Только я оставалась прежней, такой, как была: восторженной в хороший солнечный день и не очень — в пасмурный, когда надо было натягивать на себя все теплое и все равно мерзнуть и мокнуть под дождем или торчать на крылечках, мешая взрослым и всем на свете. Я оставалась такой, как была, и бежала к Лиле с криком:
«Здравствуй!» — и Лиля поддавалась этому моему настроению и тоже бежала и кричала мне «здравствуй» и обнимала меня, но после отстранялась и показывала божию коровку, или бронзовика, или бабочку, с важностью говоря, что они, эти жуки и бабочки, полезны тем-то и тем-то, или вредны, или вредны и полезны в одно и то же время…
Я и слушала и не слушала ее разговоры, знала и не знала о жуках, только потому, что в такой ясный день у такой огромной и свежей воды так не хотелось говорить о школе, а хотелось только бежать дальше, в лес, в поле, в другую деревню рядом или просто узнать, приехала ли Рая, например, — Рая, девочка из Москвы, девочка, которая жила с собакой, частенько одна. Она была самая надменная, самая спортивная, самая молчаливая и спокойная из всех нас. Старшая… Ей соорудили собственную вышку — качающуюся доску, с которой она ныряла, никогда не пуская нас даже забраться на эту вышку.

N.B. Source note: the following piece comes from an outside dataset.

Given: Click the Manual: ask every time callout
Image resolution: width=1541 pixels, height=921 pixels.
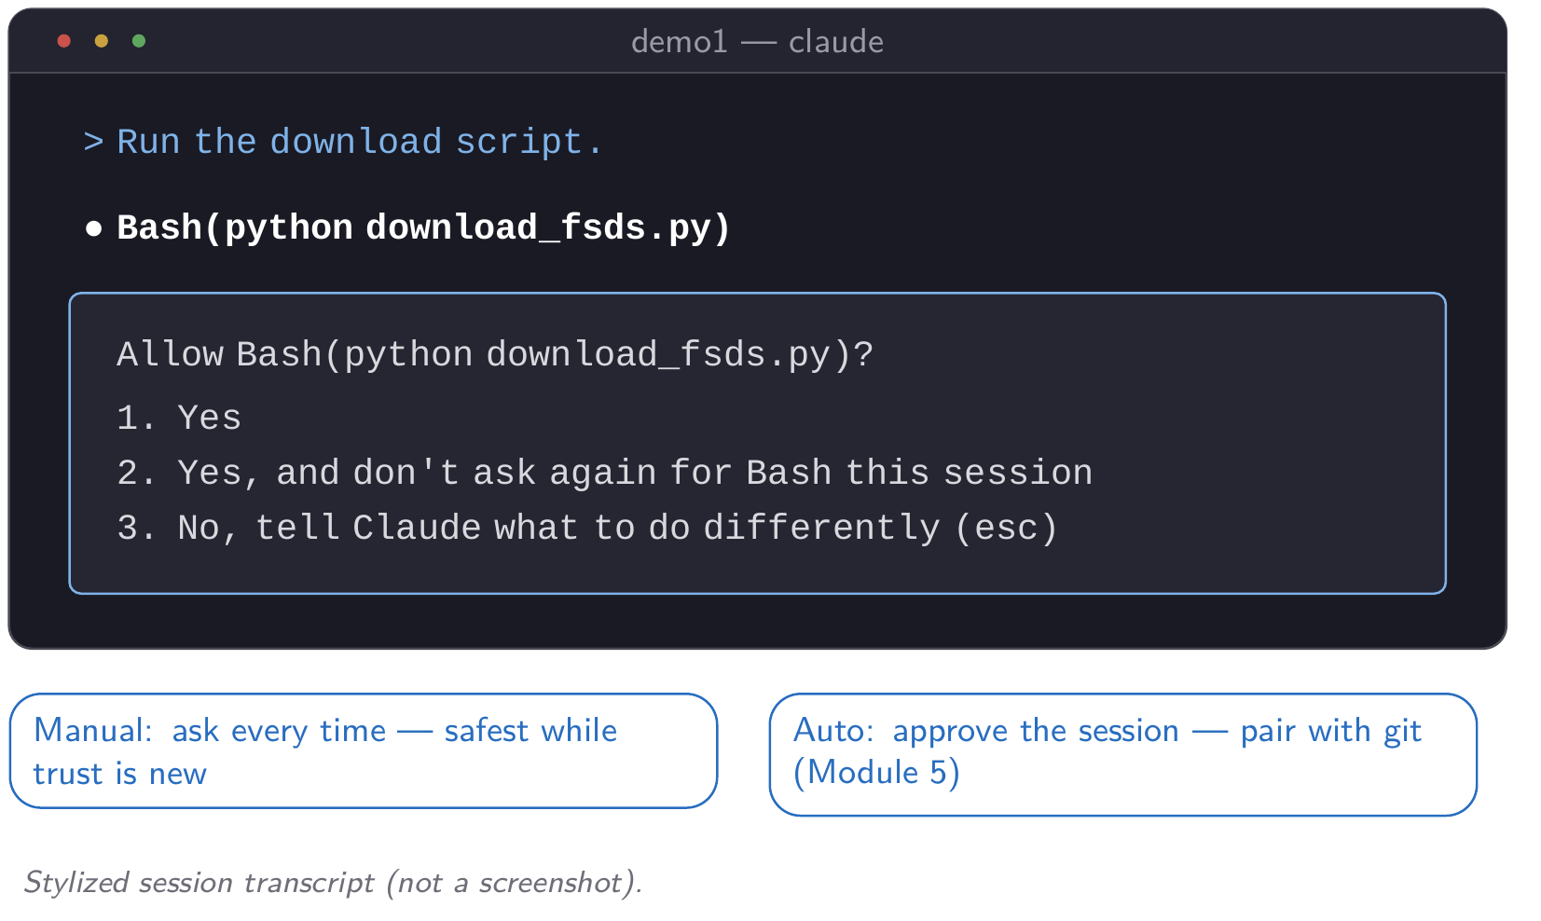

«Упадете, не ходите», — спокойно говорила она, и мы слушались, не ходили, только любовались тем, как она прыгает, ныряет, стоит там на своей доске, тоненькая, даже плоская, высокая, сливаясь со своей вышкой, похожая на доску, будто была продолжением своей вышки.
Но Раи еще не было, а было только поломанное сооружение. За зиму, за морозы оно осело и почернело совсем, рассыпалось. Можно было бы влезать на него и там стоять, как она, но не хотелось влезать: без Раи, без ее надменного взгляда эта вышка не манила так, а манила каждая тропинка в лес, каждая чистая дорожка, и мы бежали с Лилей, мчались сквозь новые заросли, подросшие за год и спутавшие все тропинки.
О, каждая лапка папоротника и всякий новый росток из-под земли казался диковинкой, казался особенным, невиданным растением — вдруг из этой куриной лапки вырастет нечто необыкновенное, а не простая трубка тысячелистника, трубка, из которой можно стрелять горохом, или просто дудеть, смотреть на луну, как в подзорную трубу, или набирать в рот воду и обливать всех… Это все так любили, кроме Лили и Раи, кроме нас.
Но мы знали свою игру с трубками — погружались в воду и дышали сквозь трубку, как индейцы. Это не всегда получалось очень хорошо, но иногда получалось. Правда, иногда получалось и худшее — мы втягивали воду и кашляли этой водой, то есть почти что захлебывались. А главное, мы играли в индейцев и в самую прекрасную игру: как хорошо жить на свете. Мы уходили на старую мельницу, где торчали только балки и остов дома, но нам хотелось восстановить этот дом, и мы старались сдвинуть балки с места, их нельзя было и водой поднять, так тяжелы и странны были они, будто камни, то есть они и превратились давно в камни, в гранитные колонны, но мы пытались сдвинуть их. Нам и хотелось сделать из них колонны, поставить рядком и положить сверху нечто вроде портика, поиграть с ними, как кубиками, только очень громоздки были эти кубики, а мы — легки.